Air France flight 342 took off from Groupe ADP Paris-Charles de Gaulle airport in France for Montreal, Canada with its tanks filled with SAF produced in the Total La Mède biorefinery in the south of France and its plant from Oudalle. The aircraft did not require any modification of its engines, its storage or distribution infrastructure to incorporate the biofuel.
Current French climate legislation requires all French aircraft to use at least 1% SAF by 2022. By 2025, all French aircraft must use at least 2% biofuel and by 2030, 5% . Total will support France’s efforts by producing SAF on its zero gross Grandpuits platform near Paris from 2024.
The gradual introduction of SAF will help significantly reduce carbon dioxide (CO2) emissions from air transport, according to Air France. Flight 342 avoided 20 metric tons of CO2 with its 16% mix.
“The development of biofuels is part of Total’s overall energy strategy to decarbonize the transport industry. After successfully launching the production of sustainable aviation fuels at our facilities in France last March, we are continuing to adapt our industrial facilities to prepare for the growing demand from the aviation industry in the coming decade, ”said Patrick Pouyanné , CEO of Total.
Air France has been testing SAF reliability for several years. From 2014 to 2016, the company carried out 78 flights powered by a 10% SAF mixture with the help of a subsidiary of Total. The tests showed that the SAF had no effect on the reliability of flight operations. Previously, Air France made its first SAF flight in 2009.
The Airbus A350 from Airbus SE was used for this flight, which consumes 25% less fuel than previous Airbus models.
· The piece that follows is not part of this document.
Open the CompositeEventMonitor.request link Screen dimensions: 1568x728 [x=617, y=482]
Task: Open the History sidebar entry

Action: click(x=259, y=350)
Airbus is currently experimenting with the possibility of an airliner capable of consuming 100% SAF in the coming decades. Airbus has also installed SAF refueling stations in its own industrial facilities for production operations in order to decarbonize all of its industrial operations.
“Sustainable fuels are a major lever for achieving our objectives of decarbonising the aeronautics sector,” said Guillaume Faury, CEO of Airbus. “Coordinated action by all stakeholders is necessary to increase the share of these sustainable fuels, which can be used today on up to 50% of our aircraft, without any modification or operational impact, thus reducing their environmental footprint. “
Alternative fuels and SAF are quickly becoming a popular option for companies looking to achieve net zero emissions by 2050. More recently, the supermajor Royal Dutch Shell plc invested in LanzaJet Inc., which specializes in jet fuel between other SAF solutions.